• _Problem_
Leave out the pictures and restate the rest of the data exactly.

(Stored items)
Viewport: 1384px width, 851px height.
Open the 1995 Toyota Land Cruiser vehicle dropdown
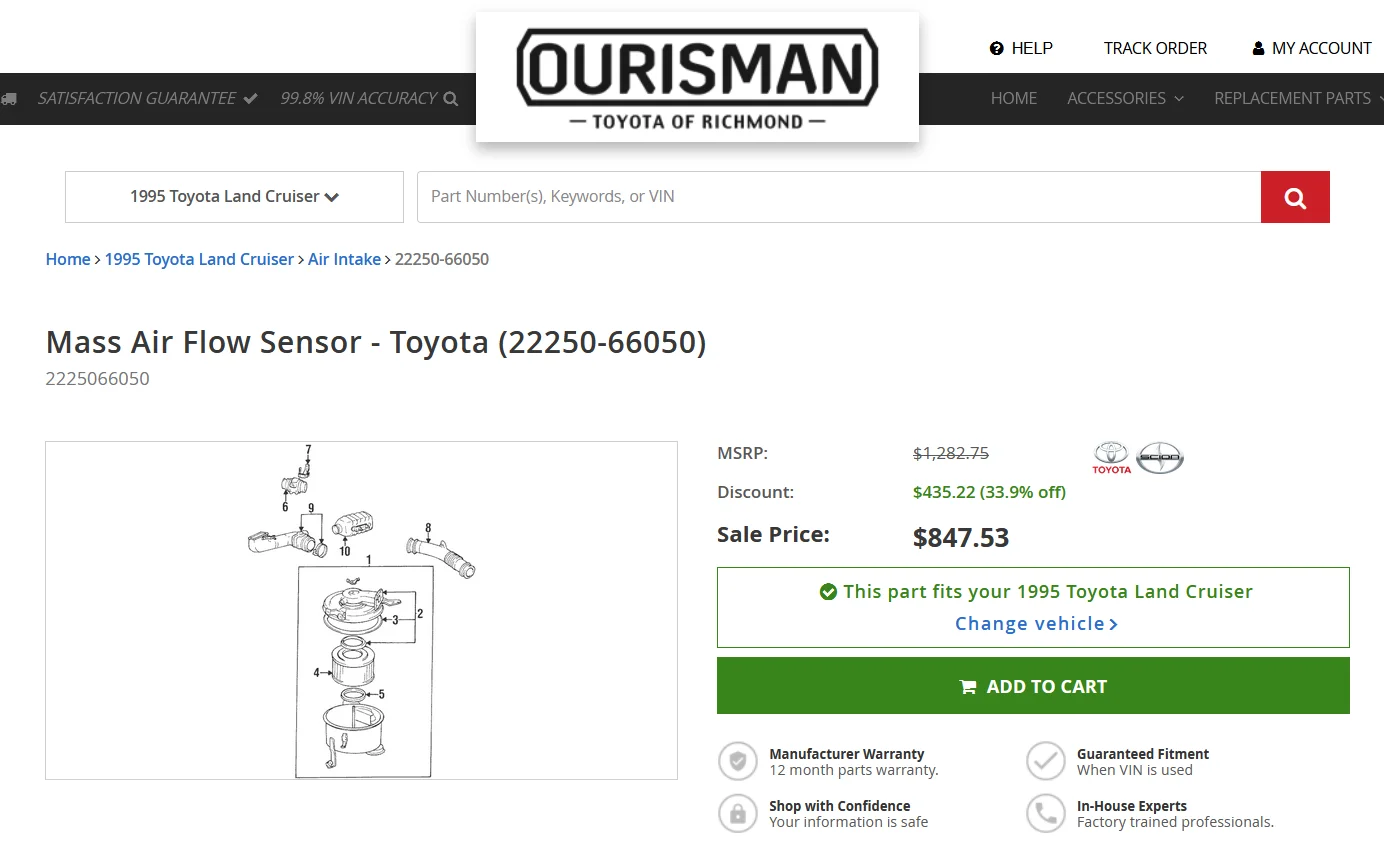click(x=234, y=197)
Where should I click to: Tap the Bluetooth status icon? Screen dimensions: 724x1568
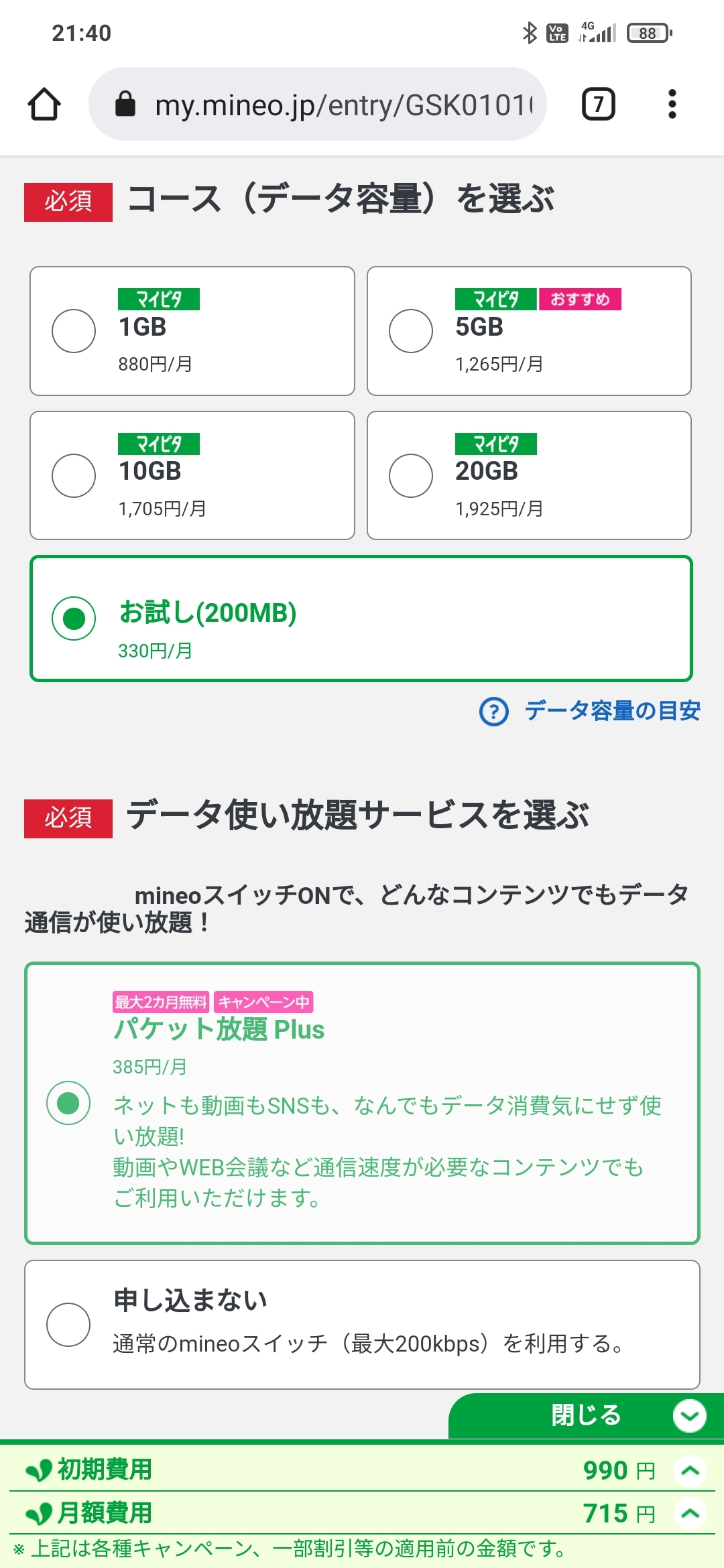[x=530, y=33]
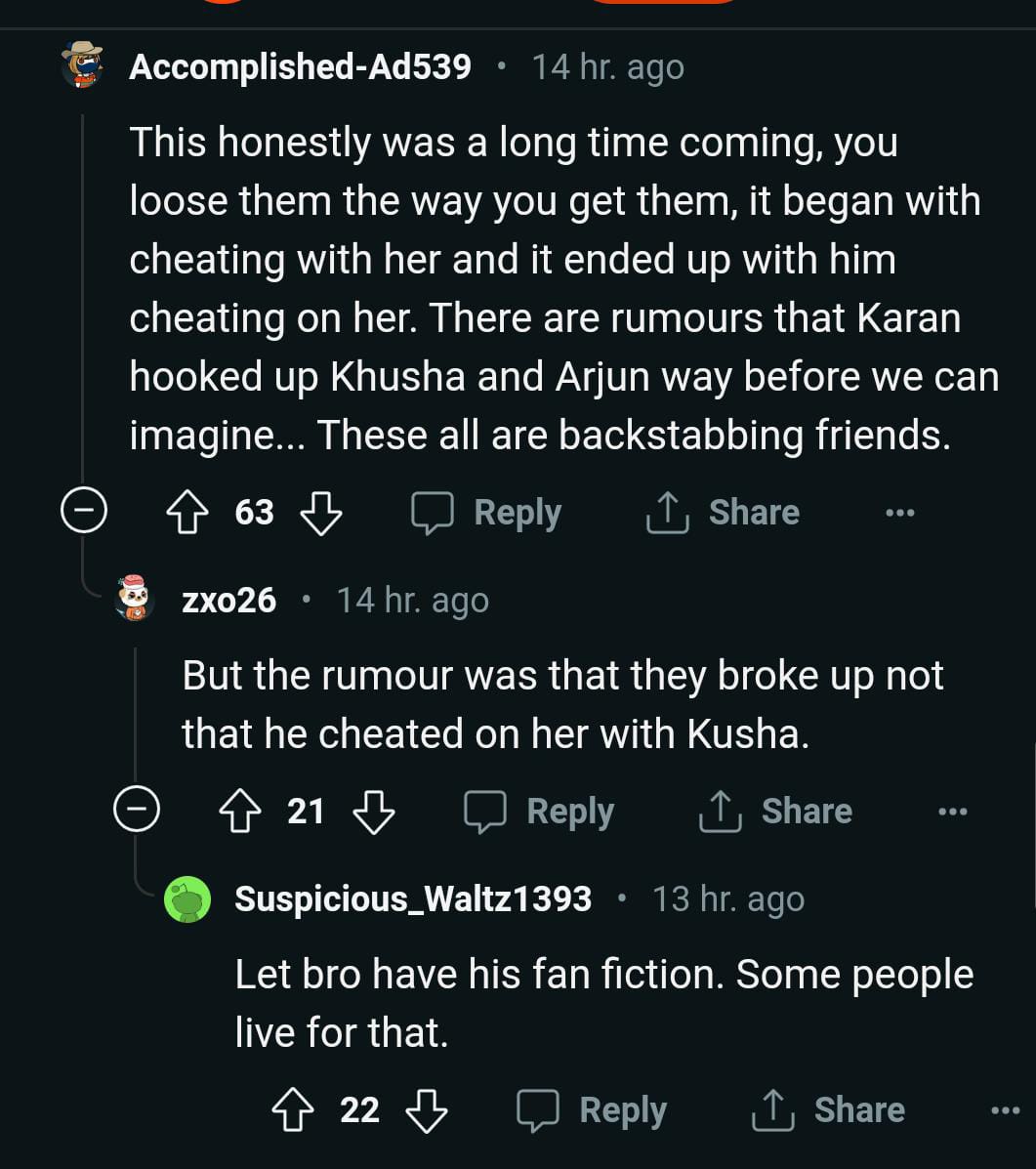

• _Response box_
Viewport: 1384px width, 851px height.
Open the 1995 Toyota Land Cruiser vehicle dropdown
click(x=234, y=197)
Where should I click to: Tap the Bluetooth status icon? Screen dimensions: 724x1568
[x=530, y=33]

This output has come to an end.